[Records contained in a dataset]
----------

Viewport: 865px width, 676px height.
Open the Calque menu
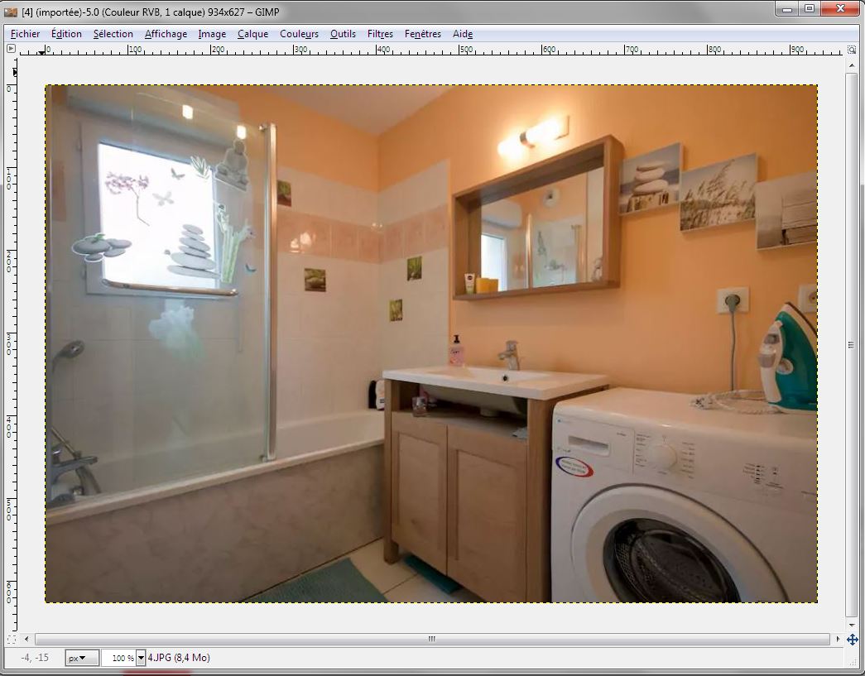point(252,34)
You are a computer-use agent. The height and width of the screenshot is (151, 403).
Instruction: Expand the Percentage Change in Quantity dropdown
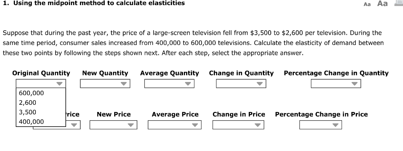pyautogui.click(x=336, y=84)
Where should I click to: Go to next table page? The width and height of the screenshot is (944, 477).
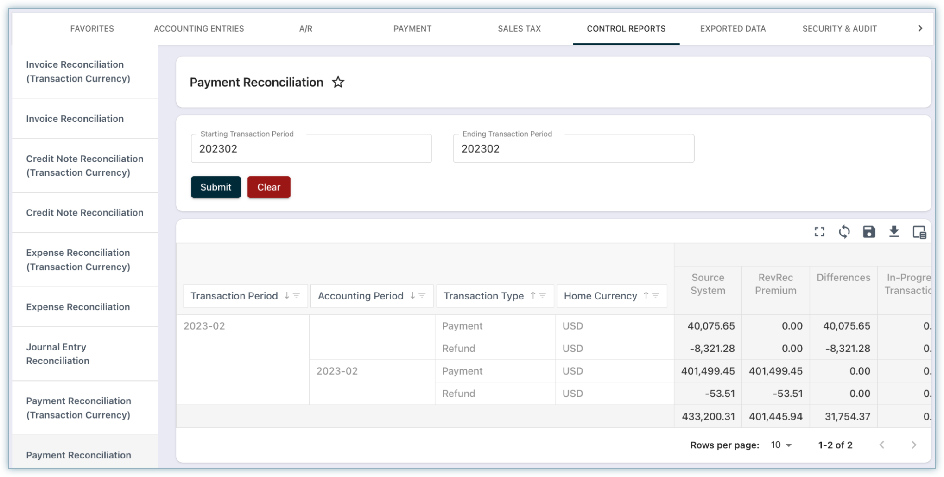coord(913,445)
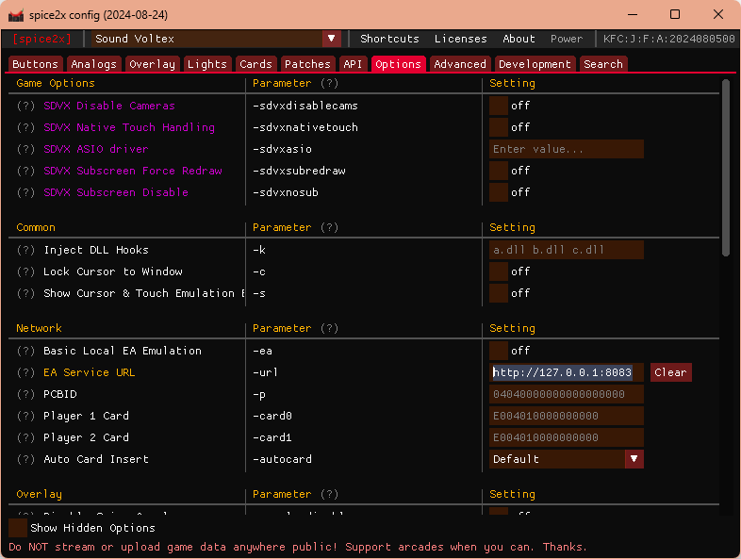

----------

▸ **ASSIGNMENT**
Your reply should be the full data above, copied exactly, with no pictures in it.

▸ **EXERCISE ANSWER**
Viewport: 865px width, 676px height.
Open the Calque menu
point(252,34)
You are a computer-use agent. The height and width of the screenshot is (151, 403).
Instruction: Expand the Percentage Change in Quantity dropdown
pyautogui.click(x=336, y=84)
Where should I click to: Go to next table page? The width and height of the screenshot is (944, 477).
coord(913,445)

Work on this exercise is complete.